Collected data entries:

=-=-=-=-=

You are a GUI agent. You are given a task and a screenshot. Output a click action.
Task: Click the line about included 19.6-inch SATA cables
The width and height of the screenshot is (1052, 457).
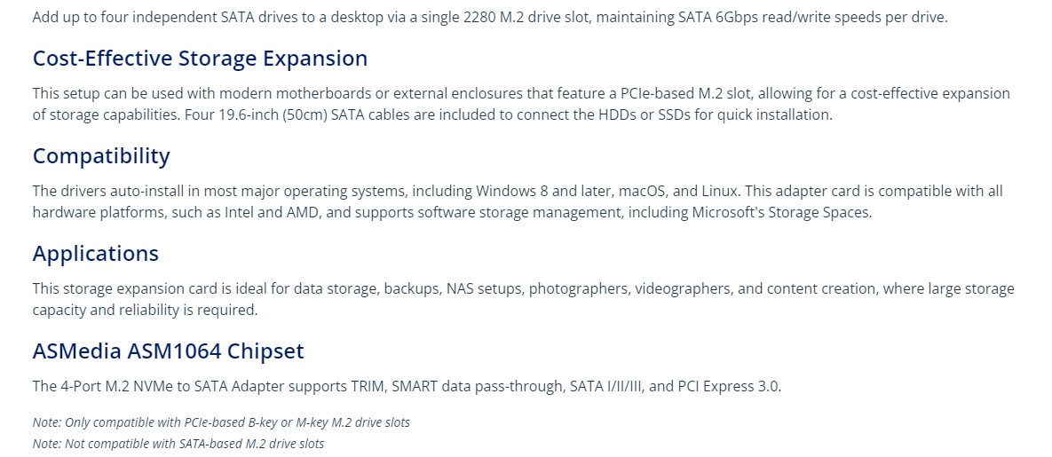pos(432,114)
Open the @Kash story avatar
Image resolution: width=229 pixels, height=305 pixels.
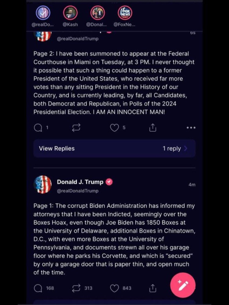[x=70, y=13]
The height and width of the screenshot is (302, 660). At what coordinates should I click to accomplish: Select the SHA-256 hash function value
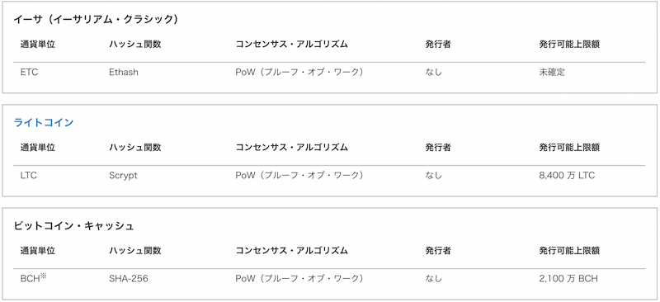point(129,279)
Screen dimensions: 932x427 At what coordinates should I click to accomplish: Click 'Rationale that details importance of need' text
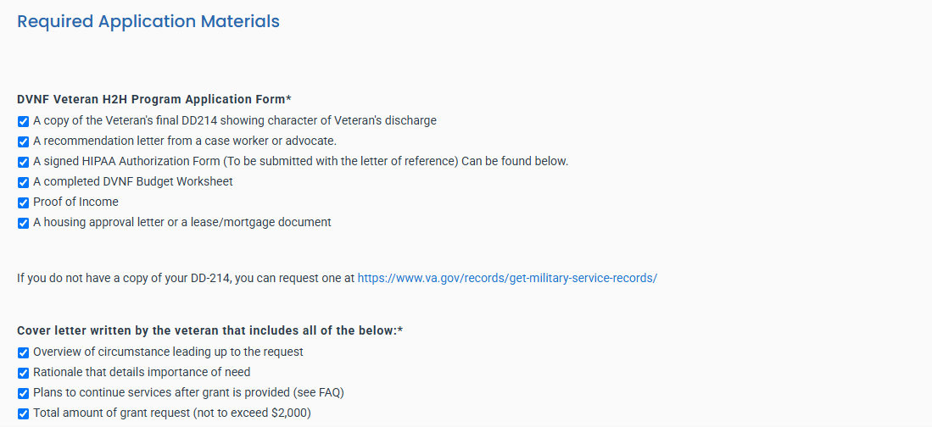click(142, 373)
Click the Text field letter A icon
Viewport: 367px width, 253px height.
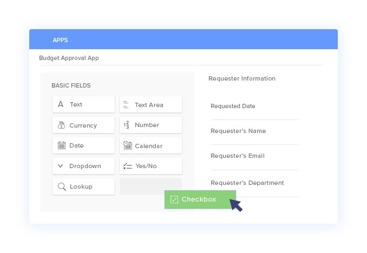tap(61, 104)
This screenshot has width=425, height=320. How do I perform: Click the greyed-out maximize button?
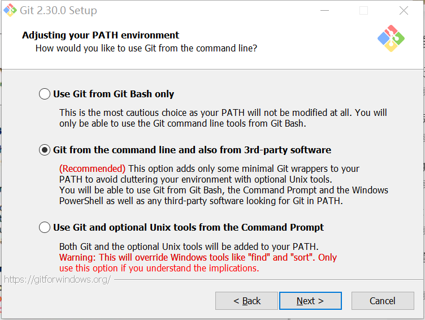point(363,10)
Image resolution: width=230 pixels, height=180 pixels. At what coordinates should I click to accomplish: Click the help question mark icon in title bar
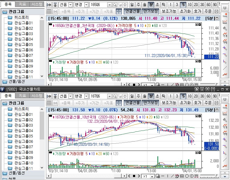(213, 89)
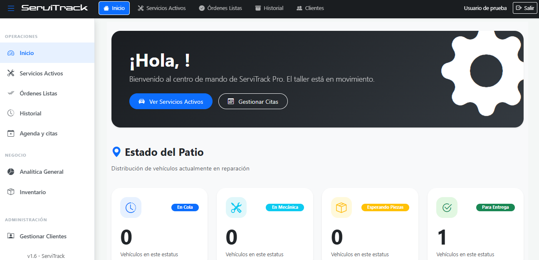539x260 pixels.
Task: Select Servicios Activos in the top navigation
Action: click(161, 8)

=-=-=-=-=

TASK DESCRIPTION: Once the pictures are set aside, output all of the data above verbatim.

SOLVED PROBLEM:
You are a GUI agent. You are given a task and a screenshot. Output a click action.
Task: Click the line about included 19.6-inch SATA cables
The width and height of the screenshot is (1052, 457).
pos(432,114)
Open the @Kash story avatar
Image resolution: width=229 pixels, height=305 pixels.
[x=70, y=13]
The height and width of the screenshot is (302, 660). At what coordinates should I click to accomplish: Select the SHA-256 hash function value
point(129,279)
Screen dimensions: 932x427 At what coordinates should I click to accomplish: Click 'Rationale that details importance of need' text
click(142, 373)
Click the Text field letter A icon
Viewport: 367px width, 253px height.
tap(61, 104)
This screenshot has width=425, height=320. How do I perform: Click the greyed-out maximize button?
point(363,10)
Image resolution: width=230 pixels, height=180 pixels. At what coordinates should I click to accomplish: Click the help question mark icon in title bar
(213, 89)
539x260 pixels.
Task: Select Servicios Activos in the top navigation
Action: click(161, 8)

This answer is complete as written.